Dataset entries:
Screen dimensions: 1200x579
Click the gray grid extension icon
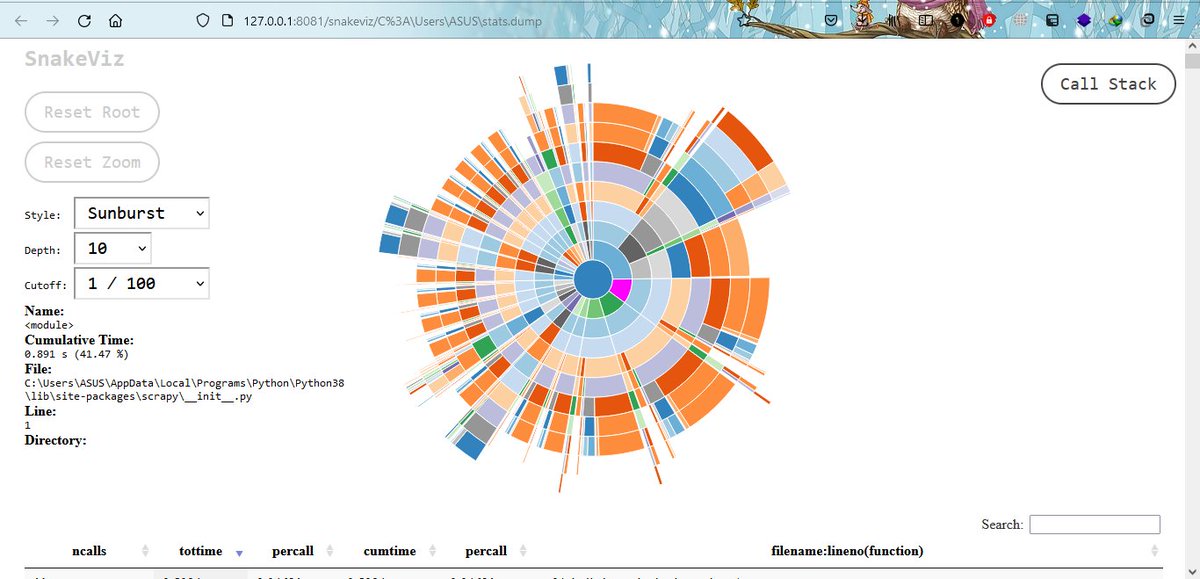coord(1018,20)
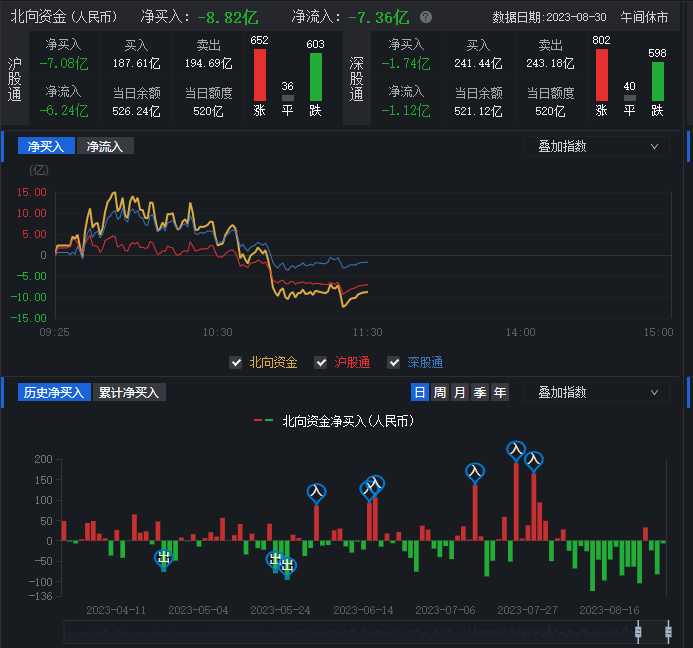Click the 入 marker near 2023-05-24
693x648 pixels.
click(316, 492)
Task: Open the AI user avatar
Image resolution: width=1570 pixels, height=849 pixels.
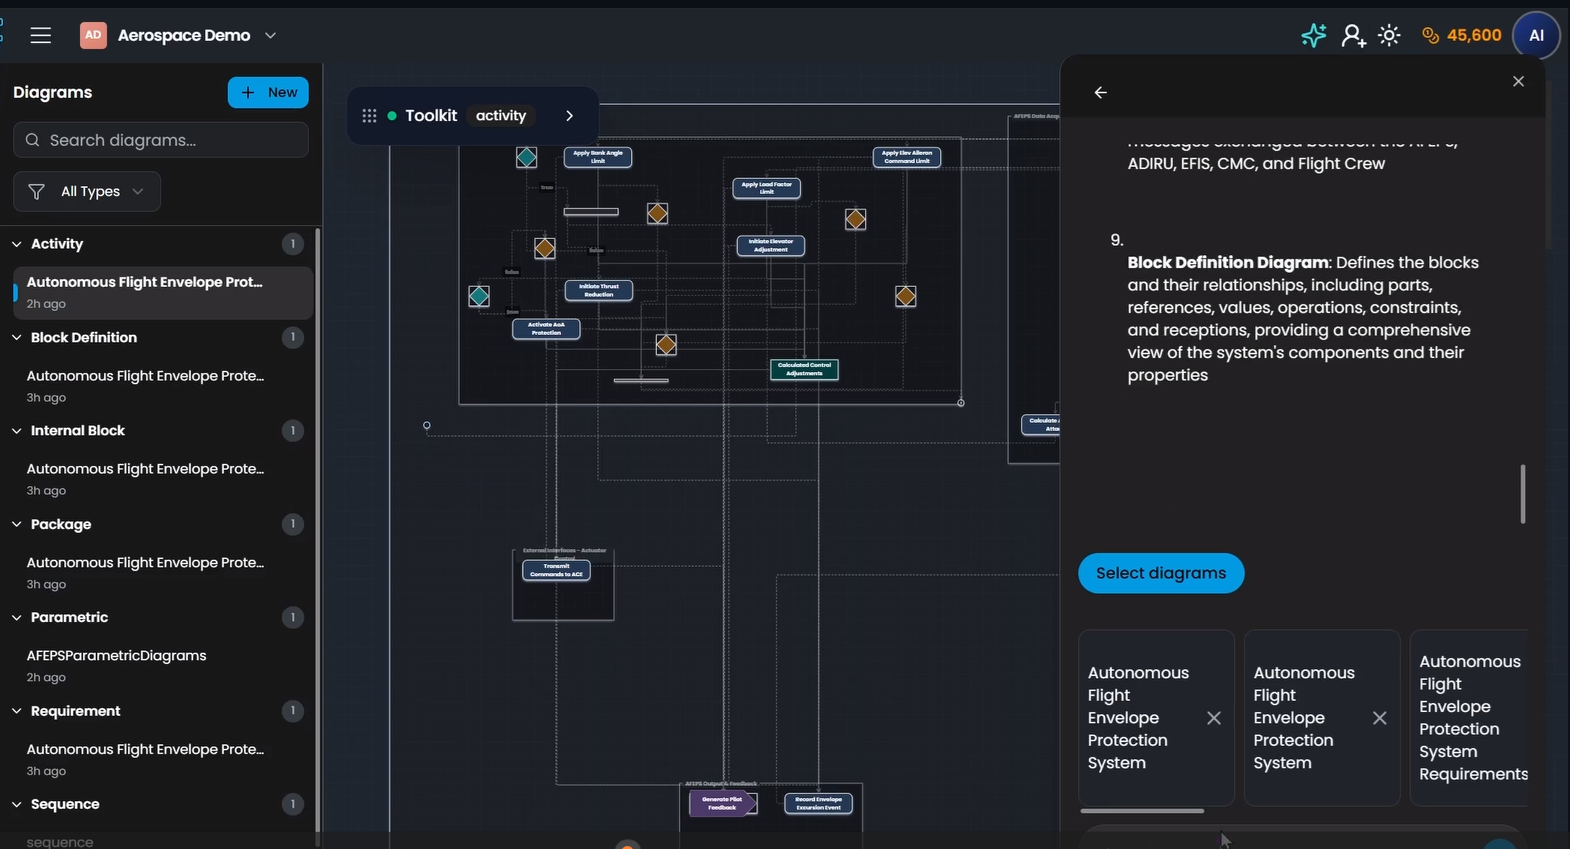Action: (1536, 36)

#### PROBLEM:
Please repeat the entries above exactly, leaving out any pictures.

#### FINISHED TASK:
Screen dimensions: 1200x579
Click the gray grid extension icon
coord(1018,20)
Click the 入 marker near 2023-05-24
693x648 pixels.
click(316, 492)
Task: Open the AI user avatar
Image resolution: width=1570 pixels, height=849 pixels.
Action: (1536, 36)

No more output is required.